# Enunciado
No texto sobre o “jogo da discórdia”, em que mês a diretoria de ensino das escolas públicas do Distrito Federal relatou episódios de violência física decorrentes do jogo?

# Texto de apoio
Na última edição do programa televisivo Big Brother Brasil uma das novidades foi o chamado “jogo da discórdia”. Pela “telinha” os espectadores do reality puderam presenciar encontros onde um dos participantes tinham suas características mais “negativas” sublinhadas pelos outros, num ritual de exposição bem compatível com a proposta do programa, mas com o requinte de humilhação próprio dos grupos quando se juntam para desqualificar uma ou mais pessoas.
Na verdade, essa não seria a primeira vez na qual um veículo midiático sugere ao público que valores como a vergonha pública, a crueldade e a falta de sensibilidade no trato com o outro é algo cabível. Deste modo, milhares de lares são invadidos pelos exemplos mais nefastos de convivência e banalização da violência. Até aqui, tudo absolutamente dentro do propósito de um programa que se utilizará de todos os artifícios para manter e ampliar sua audiência.
As consequências teriam sido menos graves se parte da audiência do programa, composta por adolescentes, não tivessem, seguindo o exemplo oferecido, levado o mesmo jogo para o interior das escolas.
Entretanto, o fato é que, passados alguns meses do fim do reality, ouvimos relatos nos quais o jogo, com ou sem adaptações, tem sido praticado em ambientes escolares. No Distrito Federal, a diretoria de ensino das escolas públicas, relatou, em março deste ano, episódios de violência física decorrentes da contrariedade vivida por jovens ao se verem expostos pelo conteúdo do jogo.
Do mesmo modo, instituições de ensino da rede privada apelam para o compartilhamento da situação com as famílias ou mesmo necessitam interferir após sentimentos de mágoa, tristeza e profundo desconforto serem relatados pelos seus estudantes ao fim da realização do jogo.
Como se as equipes escolares não tivessem muito trabalho, como se a adolescência já não fosse uma fase sensível ou como se os efeitos do isolamento social provocados pela pandemia da Covid-19 não fossem suficientes, surge esse novo desafio a ser equacionado no ambiente escolar.
É certo que o “jogo da discórdia” pode ser classificado como uma modalidade de intimidação sistemática também conhecida como Bullying. A exposição de um ou mais adolescentes nessa atividade, que pode acontecer até mesmo na própria sala de aula, no intervalo entre as aulas ou momentos antes do recreio, traz alguns pontos que são passíveis de reflexão.

# Dados fornecidos
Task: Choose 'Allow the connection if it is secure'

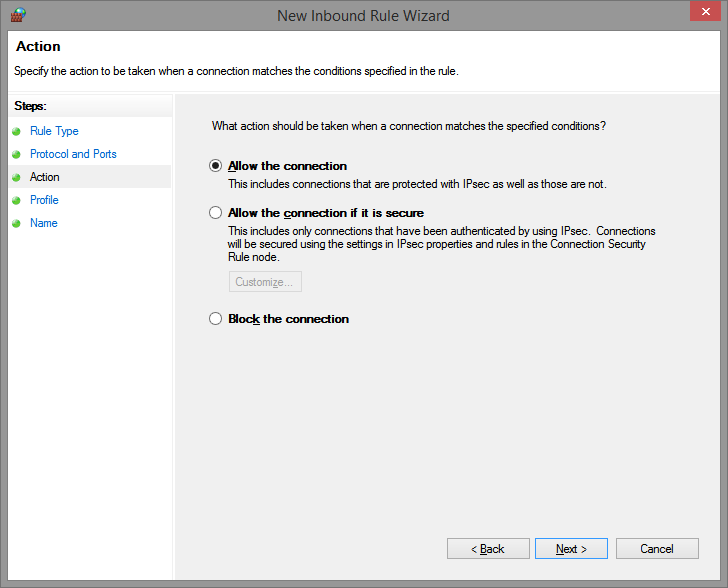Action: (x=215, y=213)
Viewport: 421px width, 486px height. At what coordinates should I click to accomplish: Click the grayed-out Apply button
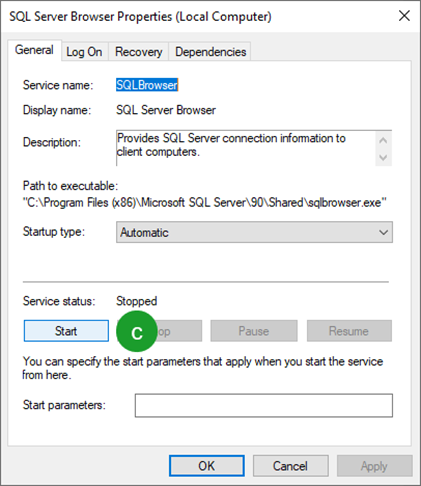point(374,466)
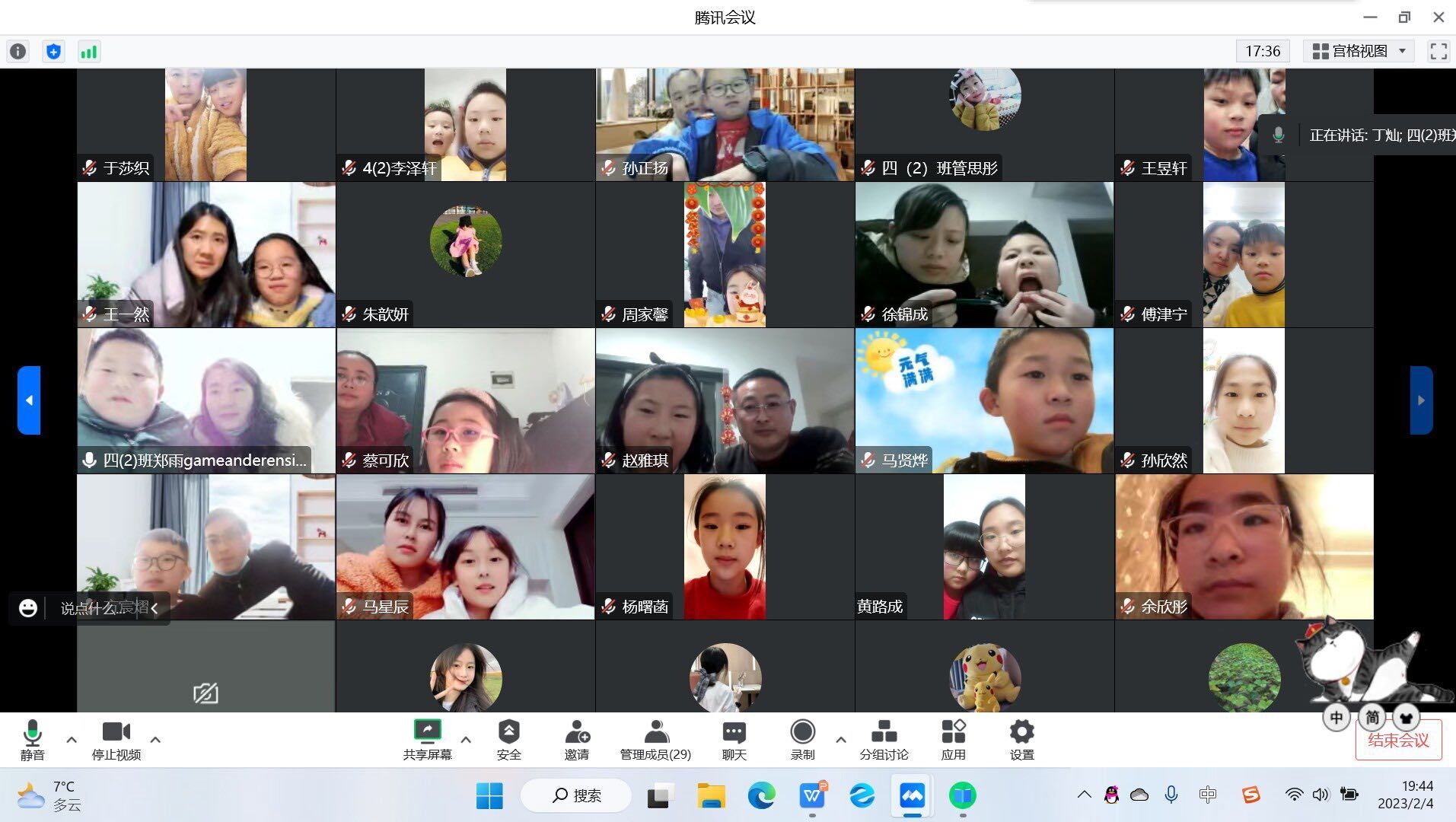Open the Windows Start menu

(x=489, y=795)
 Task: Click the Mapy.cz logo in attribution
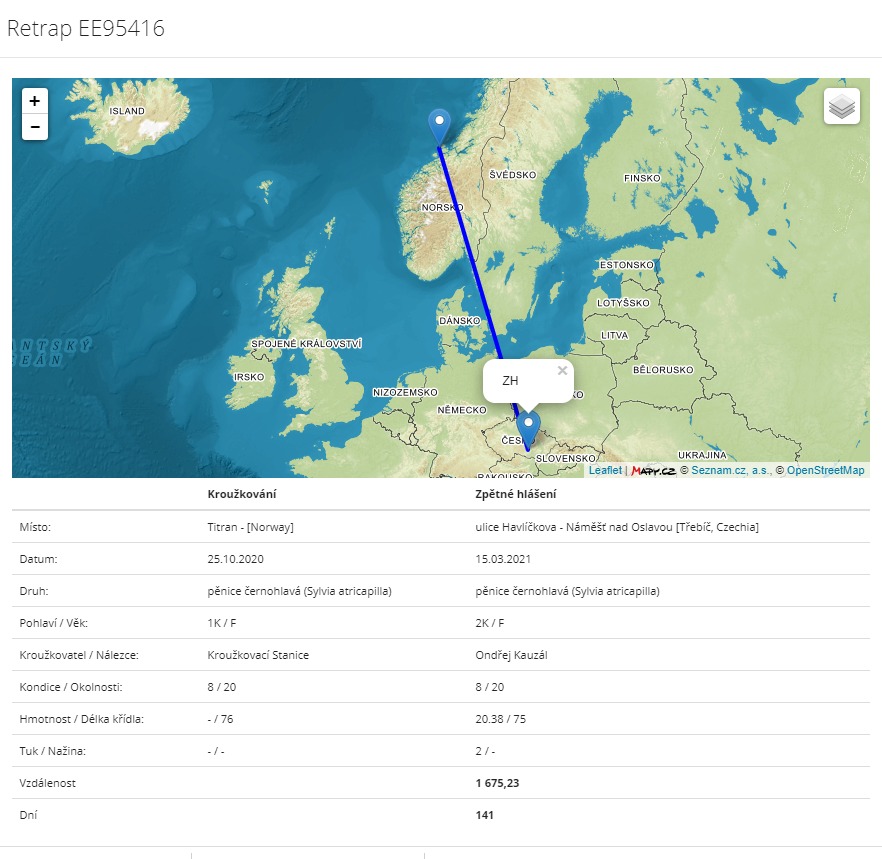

# Resolução
Em março.